* Start Selection *

Among scientific computations, the numerical solution of PDEs, such as the Euler and Navier-Stokes equations describing fluid flow, is of great interest both to the research community and to industry. With the help of an example that requires the solution of PDEs, we motivate the design and development of the extended DSK package; however, the tools we describe are applicable to a wider class of application programs in which large-array data structures are used.

The complexity of the computations for the numerical solution of PDEs, in terms of both data dependencies and programming effort, increases with the complexity of the associated geometry. For cases in which the geometry is simple, the physical domain can be discretized with a Cartesian grid. To properly handle physical domains with a more complex geometry, a boundary-fitted curvilinear grid may be used. Such a grid is generated from a Cartesian grid by a smooth coordinate transformation from the physical domain to a rectilinear computational domain. In general, the difference stencils used in discretizing the PDEs for numerical solution on Cartesian or curvilinear grids give rise to data dependencies that are local and regular in nature. For this reason, implementation of explicit finite-difference methods that use such stencils is easy, and implementation of parallel algorithms for these methods is not very difficult.

When the geometry is nontrivial, a single curvilinear grid is inadequate, and more powerful techniques must be used, such as patched-grid (block-structured) or overlapping-grid methods. With these methods, several curvilinear component grids are used, which together cover the physical domain. For patched-grid methods, adjacent component grids must match exactly along their common boundary. As a result, the data dependencies of explicit finite-difference methods for patched grid are such that computing the difference stencils at the boundary points of component grids requires an exchange of rectangular blocks of data among adjacent grids. This makes patched-grid methods difficult to implement, especially when a parallel implementation is required.

* End Selection *

_Set task 1_
Answer these questions from the passage on grid methods for PDEs:
(a) Which equations describing fluid flow does it name?
(b) How is a boundary-fitted curvilinear grid generated?
(c) For patched-grid methods, what must adjacent component grids do along their common boundary?
_Set task 2_
Could you continue the passage on grid methods for PDEs, starting right after its last sentence?

* Start Provided material *

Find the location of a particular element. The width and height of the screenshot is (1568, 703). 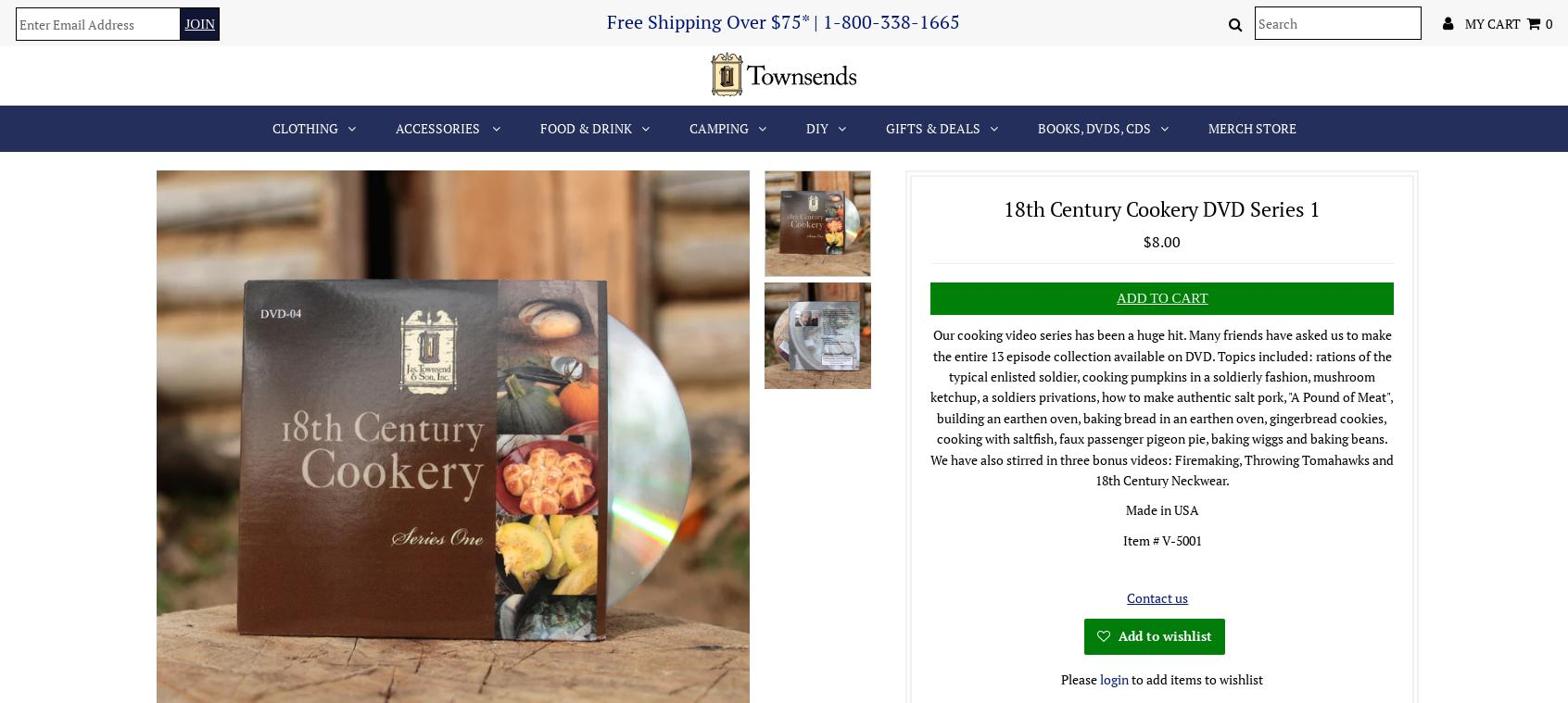

'Camping' is located at coordinates (687, 127).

* End Provided material *

_Exercise result 1_
(a) The Euler and Navier-Stokes equations.
(b) It is generated from a Cartesian grid by a smooth coordinate transformation from the physical domain to a rectilinear computational domain.
(c) They must match exactly.

_Exercise result 2_
For overlapping-grid methods, functions defined on the composite grid are connected by means of interpolation between the component grids in their region of overlap. As a result, finite-difference methods for overlapping grid use interpolation to complete the computations of the difference stencil at all points in the region of overlap. Once the interpolation functions are determined, these computations turn out to be more straightforward than those with patched grid. However, the parallel implementations of the finite-difference methods for overlapping grid are more complex, since they involve less structured exchange of data between component grids. Moreover, correct implementation of an efficient parallel algorithm is much more difficult. Our interest in the success of patched- and overlapping-grid methods has motivated us to develop tools to manage these difficulties. We consider such tools indispensable for the development of parallel algorithms and their implementations.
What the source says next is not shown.